Di più, noi scienziati da almeno 400 anni adottiamo più o meno lo stesso metodo per fare scienza, quello inventato da Galileo all’inizio del diciassettesimo secolo. Il metodo ha resistito nel tempo, anche attraverso modifiche significative, a innumerevoli cambiamenti, rivoluzioni, guerre e anche a ben tre rivoluzioni industriali. Siamo sicuri che questo metodo sia ancora valido e applicabile oggi durante la quarta rivoluzione industriale? Quella in cui tutto è connesso con il resto, non solo noi esseri umani ma anche tutte le cose che ci circondano, dove tutta la nostra ecosfera è permeata da una enorme rete informatica, e dove la rete informatica alla fine diventa essa stessa una ecosfera[3]. Nel corso di queste pagine cercheremo delle risposte a tutte queste domande. Cercando soluzioni ai quesiti iniziali, i più facili, vedremo che queste genereranno altrettante domande, ma più profonde e quindi più complicate da affrontare delle precedenti, e così via. La soluzione completa di tutti questi problemi è intrinsecamente complessa e quindi anche sfuggente. Alla fine, scavando scavando, siamo in grado di convincerci e convincere che al tempo della grande ecosfera informatica è veramente utile fare scienza? O che serviremo noi scienziati e scienziate per fare scienza utile?

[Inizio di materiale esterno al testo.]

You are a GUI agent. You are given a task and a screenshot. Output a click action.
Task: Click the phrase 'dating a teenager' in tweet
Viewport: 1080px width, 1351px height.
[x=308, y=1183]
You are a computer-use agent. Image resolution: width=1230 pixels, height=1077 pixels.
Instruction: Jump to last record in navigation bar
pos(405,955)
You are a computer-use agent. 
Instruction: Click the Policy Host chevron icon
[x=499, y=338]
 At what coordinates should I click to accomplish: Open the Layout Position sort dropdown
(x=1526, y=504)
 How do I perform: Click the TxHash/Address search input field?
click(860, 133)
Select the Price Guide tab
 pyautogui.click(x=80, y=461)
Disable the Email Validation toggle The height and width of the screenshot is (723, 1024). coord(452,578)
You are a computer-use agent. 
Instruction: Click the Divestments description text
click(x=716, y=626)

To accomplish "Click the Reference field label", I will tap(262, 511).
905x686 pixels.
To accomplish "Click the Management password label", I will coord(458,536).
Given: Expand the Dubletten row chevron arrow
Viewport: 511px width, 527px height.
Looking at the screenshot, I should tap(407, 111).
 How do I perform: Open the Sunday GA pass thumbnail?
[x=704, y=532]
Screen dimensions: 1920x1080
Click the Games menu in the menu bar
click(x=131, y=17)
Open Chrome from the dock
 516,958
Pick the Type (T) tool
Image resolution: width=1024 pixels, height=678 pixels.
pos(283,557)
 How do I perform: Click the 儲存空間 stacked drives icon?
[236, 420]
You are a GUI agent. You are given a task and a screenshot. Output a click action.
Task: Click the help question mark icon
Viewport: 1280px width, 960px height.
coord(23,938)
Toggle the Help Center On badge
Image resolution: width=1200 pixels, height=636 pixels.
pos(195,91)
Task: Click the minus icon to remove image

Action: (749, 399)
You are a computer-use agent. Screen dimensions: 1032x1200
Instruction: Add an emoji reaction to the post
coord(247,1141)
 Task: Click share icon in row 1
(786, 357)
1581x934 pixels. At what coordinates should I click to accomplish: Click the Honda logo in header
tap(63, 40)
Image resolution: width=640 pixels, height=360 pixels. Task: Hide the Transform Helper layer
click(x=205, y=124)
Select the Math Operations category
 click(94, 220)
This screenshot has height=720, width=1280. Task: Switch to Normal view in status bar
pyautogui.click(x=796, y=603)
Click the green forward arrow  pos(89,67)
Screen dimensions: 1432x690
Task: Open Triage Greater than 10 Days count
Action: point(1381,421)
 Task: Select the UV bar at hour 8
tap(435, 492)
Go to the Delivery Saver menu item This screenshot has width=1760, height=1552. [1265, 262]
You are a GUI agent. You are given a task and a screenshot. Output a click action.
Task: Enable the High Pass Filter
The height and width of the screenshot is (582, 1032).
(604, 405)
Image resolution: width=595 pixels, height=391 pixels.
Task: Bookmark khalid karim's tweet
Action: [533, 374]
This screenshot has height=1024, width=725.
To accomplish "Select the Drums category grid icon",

Prossima pubblicazione: 12 gennaio 2019. 1. Il dibattito classico, l’utilita’ della scienza inutile


[1] Congressional Research Service, https://fas.org/sgp/crs/natsec/RL33110.pdf

[2] OECD Science technology and innovation outlook 2016, http://www.oecd.org/sti/oecd-science-technology-and-innovation-outlook-25186167.htm

[3]concetto anticipato in molta della letteratura Cyberpunk a cominciare dagli anni 80’, in molta cinematografia anni 90’, ed espresso oggi in film come Ready Player One, di Steven Spielberg.